According to the World Health Organization, breast cancer is the most common malignancy worldwide and is the leading cause of cancer death among women. Even with the availability of targeted therapies for patients with human epidermal growth factor receptor 2 (HER2)-positive breast cancer, most have disease progression after first-line treatment. Standard second-line treatment has been trastuzumab emtansine, but a recently published study (DESTINY-Breast03) showed trastuzumab deruxtecan, an antibody-drug conjugate, had superior results in patients with HER2-positive unresectable or metastatic breast cancer that had progressed after treatment.
DESTINY-Breast03 was a phase III, multicenter, open-label, randomized, active-controlled trial that compared the efficacy and safety of trastuzumab deruxtecan with that of trastuzumab emtansine in the above-mentioned population. The study included 524 patients from 169 centers in 15 countries. The primary endpoint was progression-free survival (PFS) and median duration of follow-up was 16.2 months with trastuzumab deruxtecan and 15.3 months with trastuzumab emtansine.
At the 12-month interim data cutoff, median PFS was not reached with trastuzumab deruxtecan and 6.8 months with trastuzumab emtansine. In the trastuzumab deruxtecan arm, 75.8% of patients were alive without disease progression, compared with 34.1% in the trastuzumab emtansine arm. Additionally, investigator assessment indicated a survival benefit of approximately 1.5 years for patients treated with trastuzumab deruxtecan. The benefit in PFS was across all subgroups, including those with 2 or more lines of previous therapy and those with stable brain metastases. In the secondary-endpoint analyses, overall survival, overall response, and complete response rates were also higher with trastuzumab deruxtecan. Almost all patients receiving trastuzumab deruxtecan (96.6%) had disease control compared with 76.8% in the trastuzumab emtansine group. Responses with trastuzumab deruxtecan were usually rapid; median time to response corresponded to the first scheduled tumor scan after beginning treatment.

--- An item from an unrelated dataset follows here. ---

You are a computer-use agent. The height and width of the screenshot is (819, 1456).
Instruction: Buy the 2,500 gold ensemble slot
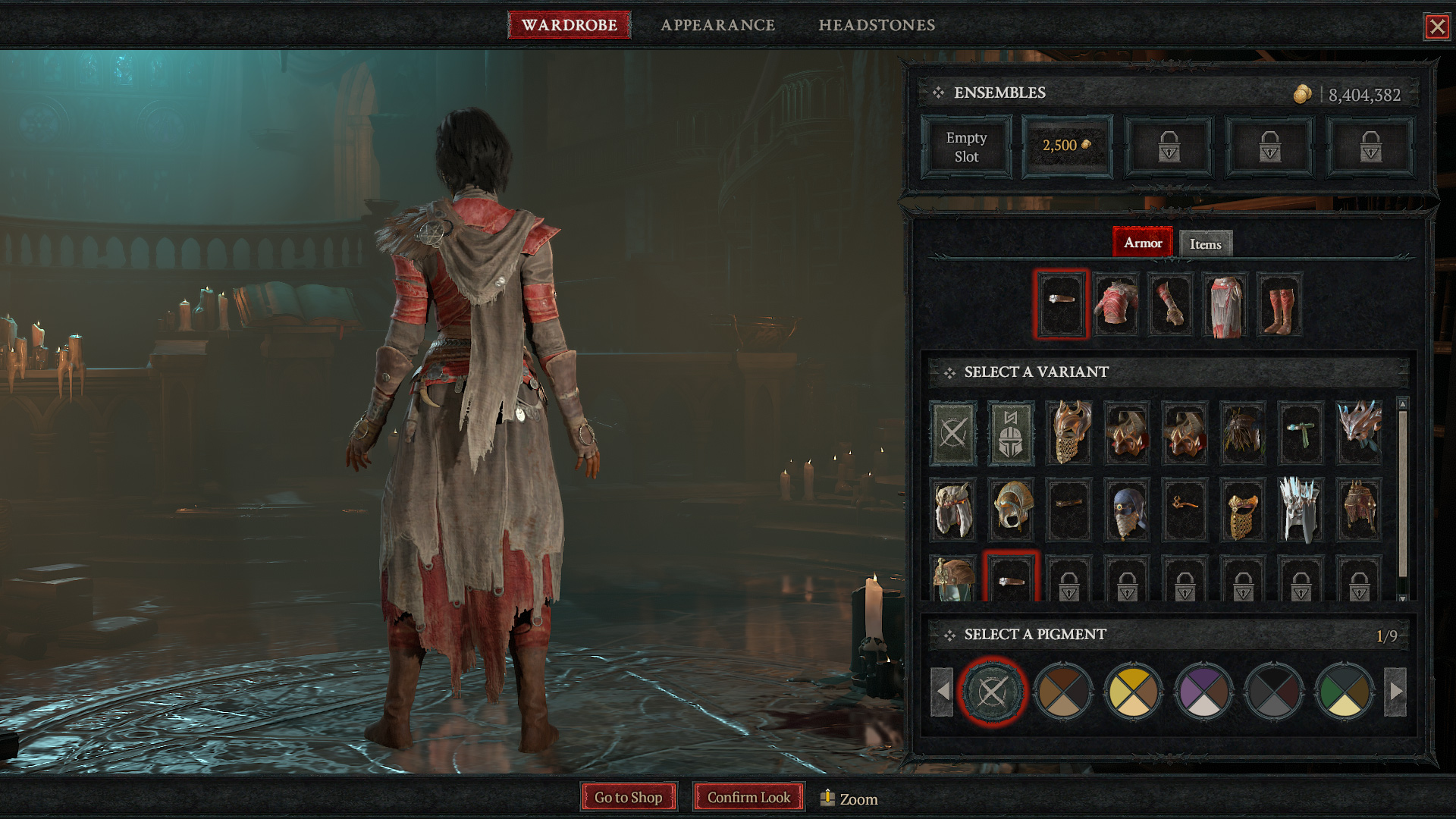point(1067,146)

In the safety analysis, adverse events were similar between treatment arms, although discontinuation of treatment due to adverse events was higher with trastuzumab deruxtecan. The most common drug-related adverse events were nausea, fatigue, and vomiting. One adverse event that differed was drug-related alopecia, which was higher in the trastuzumab deruxtecan group (36.2% vs 2.3% with trastuzumab emtansine). Drug-related interstitial lung disease or pneumonitis occurred in 27 patients (10.5%) who received trastuzumab deruxtecan (grade 1, n = 7; grade 2, n = 18; grade 3, n = 2 events). None of the events were grade 4 or 5, and the authors reported that the incidence of these events was numerically lower in this trial than in previous trials.

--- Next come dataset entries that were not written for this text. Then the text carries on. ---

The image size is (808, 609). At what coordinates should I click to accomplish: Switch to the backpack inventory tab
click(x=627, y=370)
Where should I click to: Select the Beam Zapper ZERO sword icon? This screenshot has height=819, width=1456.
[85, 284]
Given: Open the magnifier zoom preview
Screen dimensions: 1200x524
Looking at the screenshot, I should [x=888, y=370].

Trastuzumab is well-known for its established efficacy in combination with chemotherapy for patients with early-stage and metastatic HER2-positive breast cancer. Expanding on this knowledge, trastuzumab deruxtecan demonstrated superiority over trastuzumab emtansine across efficacy endpoints in previously treated patients. Most notably, risk of disease progression or death was lower among patients receiving trastuzumab deruxtecan compared with trastuzumab emtansine. This study demonstrated that trastuzumab therapeutics should be considered separately when establishing workflows, protocols, and formulary plans, as there is variability in efficacy results between therapies.

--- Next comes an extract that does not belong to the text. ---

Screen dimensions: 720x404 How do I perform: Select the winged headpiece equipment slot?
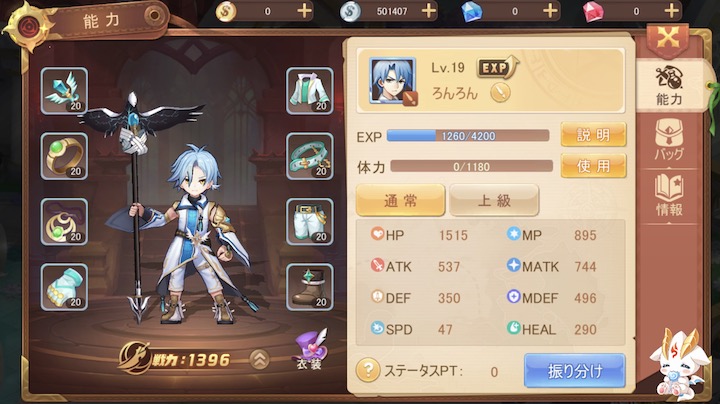[64, 91]
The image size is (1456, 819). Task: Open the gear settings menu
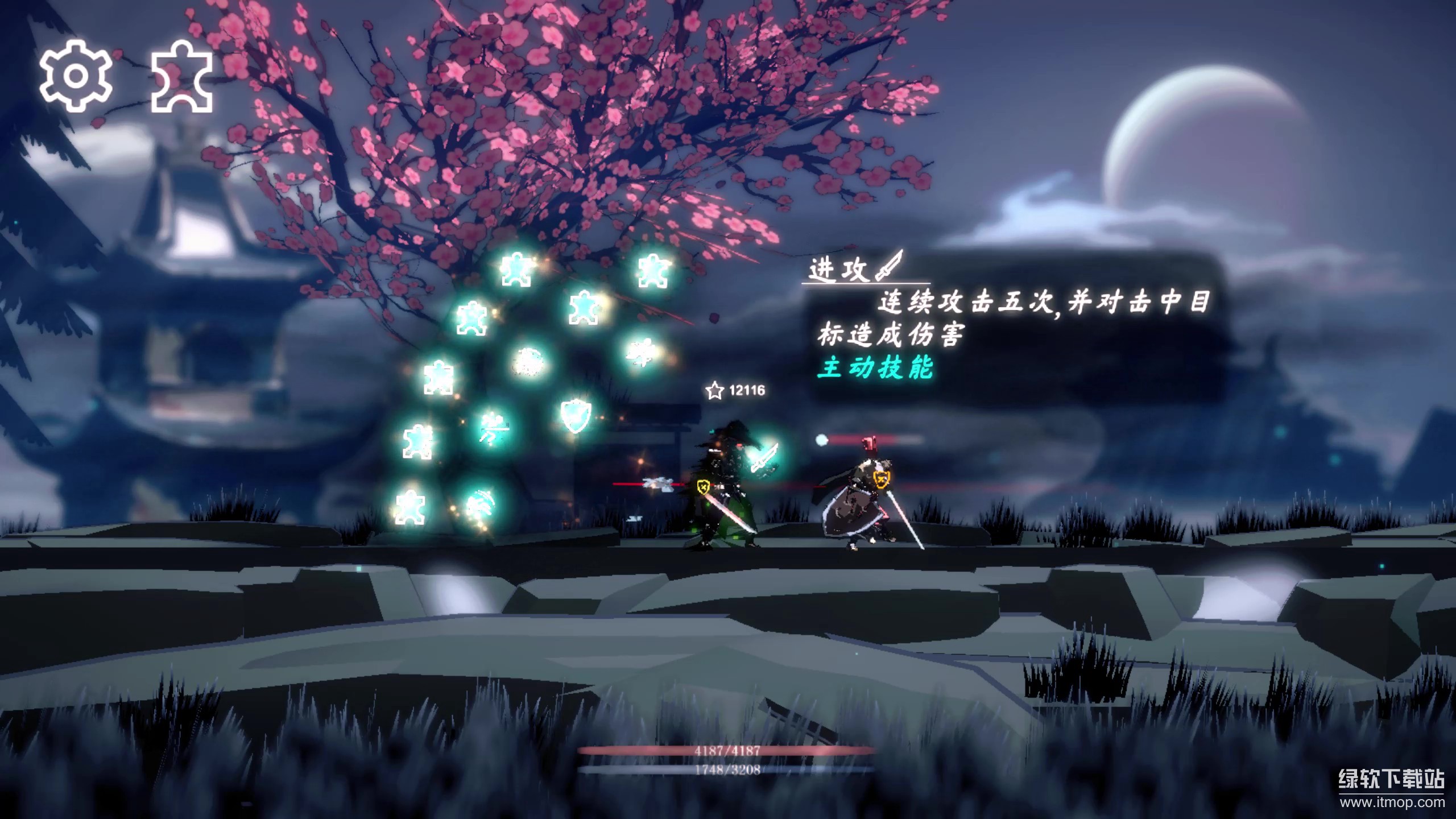75,76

Trastuzumab is well-known for its established efficacy in combination with chemotherapy for patients with early-stage and metastatic HER2-positive breast cancer. Expanding on this knowledge, trastuzumab deruxtecan was shown to be an effective new treatment option for patients with HER2-positive metastatic breast cancer who have been previously treated with trastuzumab and a taxane or pertuzumab. There was a 72% reduction in risk of progression in patients receiving trastuzumab deruxtecan compared with trastuzumab emtansine. In the clinical setting, patients receiving trastuzumab deruxtecan should be monitored closely for signs and symptoms of interstitial lung disease and pneumonitis. Guidelines suggest active management of these events with dose modification, treatment, and discontinuation of trastuzumab deruxtecan for events of grade 2 or higher.